WORK TO BE COMPLETED: Please rewrite the lines below, swapping each "chevron" for "caret" and keeping everything else the same.

PROVIDED RECORDS:

## BEGIN

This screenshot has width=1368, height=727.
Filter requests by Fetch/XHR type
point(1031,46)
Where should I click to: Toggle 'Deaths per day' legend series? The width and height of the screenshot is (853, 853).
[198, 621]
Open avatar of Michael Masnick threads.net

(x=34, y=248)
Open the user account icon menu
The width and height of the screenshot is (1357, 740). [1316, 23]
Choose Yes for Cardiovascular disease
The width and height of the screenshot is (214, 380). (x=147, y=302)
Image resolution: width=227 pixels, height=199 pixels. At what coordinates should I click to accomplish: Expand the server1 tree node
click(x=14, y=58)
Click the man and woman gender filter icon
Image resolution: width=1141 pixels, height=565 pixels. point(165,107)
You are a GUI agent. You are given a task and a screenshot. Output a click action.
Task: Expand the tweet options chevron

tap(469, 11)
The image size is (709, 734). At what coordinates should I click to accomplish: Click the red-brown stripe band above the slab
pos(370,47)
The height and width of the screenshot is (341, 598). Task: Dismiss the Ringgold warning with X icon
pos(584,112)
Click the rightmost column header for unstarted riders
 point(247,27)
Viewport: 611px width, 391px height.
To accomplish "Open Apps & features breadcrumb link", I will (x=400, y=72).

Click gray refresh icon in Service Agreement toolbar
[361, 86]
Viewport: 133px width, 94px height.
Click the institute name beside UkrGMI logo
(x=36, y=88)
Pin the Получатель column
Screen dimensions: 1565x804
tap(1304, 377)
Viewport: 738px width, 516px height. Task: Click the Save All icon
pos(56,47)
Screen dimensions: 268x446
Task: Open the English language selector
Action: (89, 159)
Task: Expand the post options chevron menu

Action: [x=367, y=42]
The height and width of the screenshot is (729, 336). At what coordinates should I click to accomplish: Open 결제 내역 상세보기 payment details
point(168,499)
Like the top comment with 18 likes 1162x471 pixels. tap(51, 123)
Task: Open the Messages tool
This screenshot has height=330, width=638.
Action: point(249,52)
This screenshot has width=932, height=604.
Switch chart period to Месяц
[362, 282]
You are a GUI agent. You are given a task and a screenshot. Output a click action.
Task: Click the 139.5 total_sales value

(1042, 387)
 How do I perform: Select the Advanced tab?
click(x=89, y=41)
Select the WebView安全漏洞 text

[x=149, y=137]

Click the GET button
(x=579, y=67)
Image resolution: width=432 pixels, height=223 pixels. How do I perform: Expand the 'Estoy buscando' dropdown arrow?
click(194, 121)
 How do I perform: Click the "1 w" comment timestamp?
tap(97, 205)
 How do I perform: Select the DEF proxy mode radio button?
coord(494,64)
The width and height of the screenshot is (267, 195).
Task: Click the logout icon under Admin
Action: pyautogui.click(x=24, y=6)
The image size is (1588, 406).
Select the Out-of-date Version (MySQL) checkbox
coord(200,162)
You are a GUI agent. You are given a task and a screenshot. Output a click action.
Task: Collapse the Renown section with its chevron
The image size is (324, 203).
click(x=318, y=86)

## END

EXERCISE SOLUTION:
This screenshot has width=1368, height=727.
Filter requests by Fetch/XHR type
point(1031,46)
Where should I click to: Toggle 'Deaths per day' legend series? The width and height of the screenshot is (853, 853).
[198, 621]
Open avatar of Michael Masnick threads.net

(x=34, y=248)
Open the user account icon menu
The width and height of the screenshot is (1357, 740). [1316, 23]
Choose Yes for Cardiovascular disease
The width and height of the screenshot is (214, 380). (x=147, y=302)
Image resolution: width=227 pixels, height=199 pixels. At what coordinates should I click to accomplish: Expand the server1 tree node
click(x=14, y=58)
Click the man and woman gender filter icon
Image resolution: width=1141 pixels, height=565 pixels. point(165,107)
You are a GUI agent. You are given a task and a screenshot. Output a click action.
Task: Expand the tweet options caret

tap(469, 11)
The image size is (709, 734). At what coordinates should I click to accomplish: Click the red-brown stripe band above the slab
pos(370,47)
The height and width of the screenshot is (341, 598). Task: Dismiss the Ringgold warning with X icon
pos(584,112)
Click the rightmost column header for unstarted riders
 point(247,27)
Viewport: 611px width, 391px height.
To accomplish "Open Apps & features breadcrumb link", I will (x=400, y=72).

Click gray refresh icon in Service Agreement toolbar
[361, 86]
Viewport: 133px width, 94px height.
Click the institute name beside UkrGMI logo
(x=36, y=88)
Pin the Получатель column
Screen dimensions: 1565x804
tap(1304, 377)
Viewport: 738px width, 516px height. Task: Click the Save All icon
pos(56,47)
Screen dimensions: 268x446
Task: Open the English language selector
Action: (89, 159)
Task: Expand the post options caret menu

Action: [x=367, y=42]
The height and width of the screenshot is (729, 336). At what coordinates should I click to accomplish: Open 결제 내역 상세보기 payment details
point(168,499)
Like the top comment with 18 likes 1162x471 pixels. tap(51, 123)
Task: Open the Messages tool
This screenshot has height=330, width=638.
Action: point(249,52)
This screenshot has width=932, height=604.
Switch chart period to Месяц
[362, 282]
You are a GUI agent. You are given a task and a screenshot. Output a click action.
Task: Click the 139.5 total_sales value

(1042, 387)
 How do I perform: Select the Advanced tab?
click(x=89, y=41)
Select the WebView安全漏洞 text

[x=149, y=137]

Click the GET button
(x=579, y=67)
Image resolution: width=432 pixels, height=223 pixels. How do I perform: Expand the 'Estoy buscando' dropdown arrow?
click(194, 121)
 How do I perform: Click the "1 w" comment timestamp?
tap(97, 205)
 How do I perform: Select the DEF proxy mode radio button?
coord(494,64)
The width and height of the screenshot is (267, 195).
Task: Click the logout icon under Admin
Action: pyautogui.click(x=24, y=6)
The image size is (1588, 406).
Select the Out-of-date Version (MySQL) checkbox
coord(200,162)
You are a GUI agent. You are given a task and a screenshot. Output a click action.
Task: Collapse the Renown section with its caret
The image size is (324, 203).
click(x=318, y=86)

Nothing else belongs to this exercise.